‘Microbrew’ a big deal again
Beer Advocate fest celebrates world’s best small-batch masters
The term “microbrew” is back — at least for one weekend — as the nation's best small breweries hit Boston tomorrow and Saturday for the first Beer Advocate Microbrew Invitational at the Seaport World Trade Center.
“All phrases seem to have a life cycle and `microbrew' was one of them,” said Will Meyers, the longtime brew-master at Cambridge Brewing Co. in Cambridge's Kendall Square. “Somewhere along the way we discovered the term `craft' was a more elegant description of what we we're doing while distancing ourselves from the international industrial brewers.” Two decades ago almost all of what we now call craft beer was labeled microbrew. The term at the time had a strict meaning: a microbrewery was one that produced less than 10,000 barrels of beer per year.
The phrase still has a technical definition in the industry — less than 15,000 barrels per year. But the term largely disappeared in more recent times — used only by folks 20 years behind the times — especially as the beer scene exploded and so many beer makers blew past the tiny threshold of microbrew-dom.
“A lot of people began to question the micro-ness of a brewery that had grown into a significant factory turning out a lot of beer,” said Meyers.

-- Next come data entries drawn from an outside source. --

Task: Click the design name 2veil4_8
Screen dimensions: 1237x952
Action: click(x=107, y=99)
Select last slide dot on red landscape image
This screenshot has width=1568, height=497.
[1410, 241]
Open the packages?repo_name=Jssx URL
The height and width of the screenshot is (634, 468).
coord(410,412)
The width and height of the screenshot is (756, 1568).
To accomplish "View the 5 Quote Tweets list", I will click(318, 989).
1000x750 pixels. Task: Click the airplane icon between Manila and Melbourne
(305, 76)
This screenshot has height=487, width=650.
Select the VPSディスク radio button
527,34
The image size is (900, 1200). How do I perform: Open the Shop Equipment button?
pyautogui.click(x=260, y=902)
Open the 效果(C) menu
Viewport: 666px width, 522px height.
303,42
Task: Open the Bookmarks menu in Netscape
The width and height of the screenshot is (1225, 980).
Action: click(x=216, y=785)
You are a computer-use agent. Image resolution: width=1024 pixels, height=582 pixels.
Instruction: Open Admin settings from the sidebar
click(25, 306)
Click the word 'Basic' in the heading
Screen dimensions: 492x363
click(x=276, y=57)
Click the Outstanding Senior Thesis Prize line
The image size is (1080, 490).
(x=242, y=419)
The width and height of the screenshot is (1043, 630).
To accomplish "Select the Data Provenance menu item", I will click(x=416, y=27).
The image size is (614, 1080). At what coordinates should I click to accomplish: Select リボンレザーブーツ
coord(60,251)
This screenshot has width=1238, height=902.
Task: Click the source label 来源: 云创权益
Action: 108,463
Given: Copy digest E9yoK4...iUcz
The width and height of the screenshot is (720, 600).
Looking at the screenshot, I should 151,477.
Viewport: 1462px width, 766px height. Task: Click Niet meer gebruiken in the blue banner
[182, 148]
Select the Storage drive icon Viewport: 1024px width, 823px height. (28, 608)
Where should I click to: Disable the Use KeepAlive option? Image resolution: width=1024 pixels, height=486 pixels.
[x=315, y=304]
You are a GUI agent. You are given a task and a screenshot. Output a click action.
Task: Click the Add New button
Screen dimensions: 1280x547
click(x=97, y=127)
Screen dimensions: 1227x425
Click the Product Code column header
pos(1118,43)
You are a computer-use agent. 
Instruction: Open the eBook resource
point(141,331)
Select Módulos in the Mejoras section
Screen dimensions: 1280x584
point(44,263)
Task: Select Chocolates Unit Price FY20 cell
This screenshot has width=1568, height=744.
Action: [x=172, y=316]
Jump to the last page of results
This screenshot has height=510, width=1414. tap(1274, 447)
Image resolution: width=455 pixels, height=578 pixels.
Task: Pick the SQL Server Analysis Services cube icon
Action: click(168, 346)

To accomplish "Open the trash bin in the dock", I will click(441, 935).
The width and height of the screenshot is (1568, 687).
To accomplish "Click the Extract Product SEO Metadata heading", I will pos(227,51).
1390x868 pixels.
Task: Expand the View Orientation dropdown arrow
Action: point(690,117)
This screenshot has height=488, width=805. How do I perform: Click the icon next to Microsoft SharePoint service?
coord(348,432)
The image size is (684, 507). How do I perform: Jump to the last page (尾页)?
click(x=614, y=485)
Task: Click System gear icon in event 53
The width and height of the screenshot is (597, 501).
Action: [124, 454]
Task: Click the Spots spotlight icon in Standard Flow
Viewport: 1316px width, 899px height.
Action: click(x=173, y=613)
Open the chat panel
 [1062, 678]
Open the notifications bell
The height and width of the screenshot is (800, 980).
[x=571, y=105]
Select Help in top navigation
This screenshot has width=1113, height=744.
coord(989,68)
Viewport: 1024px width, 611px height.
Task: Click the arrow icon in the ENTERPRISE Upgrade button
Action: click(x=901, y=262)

The Microbrew Invitational returns the focus to those beer makers that remain devoted to the more artisanal beers at the root of the craft beer phenomenon. Local participants include Bent Water Brewing Co. of Lynn, Brazo Fuerte Artisanal Beer of Watertown and Mystic Brewery of Chelsea, where Meyers was brewing some of his bottled product this week.
Each of the 70 breweries involved has crafted a special microbrew just for the event.
Meyers and Cambridge Brewing Co. teamed up with Valley Malt of Hadley to brew a unique version of gose — a Germanstyle beer traditionally flavored with coriander and salt. The CBC version is brewed with malted sunflower seeds, lightly salted, and dubbed Bullpen Hijinks.
“It totally tastes like summer,” boasted Meyers.
Brothers Todd and Jason Alstrom launched the influential BeerAdvocate.com here in Boston in 1996 and run some of the nation's most popular beer festivals. They said the new microbrew focus marks a return to their roots.
“Before `craft beer,' waiting in lines, anti-social ticking, hoarding, hipsters, neckbeards, trolls and selling out plagued the beer scene, there was microbrewing,” said Todd Alstrom in a Beer Advocate.com statement. “We're talking old-school, small-batch brewing that my brother Jason and I cut our teeth on 20-odd years ago.”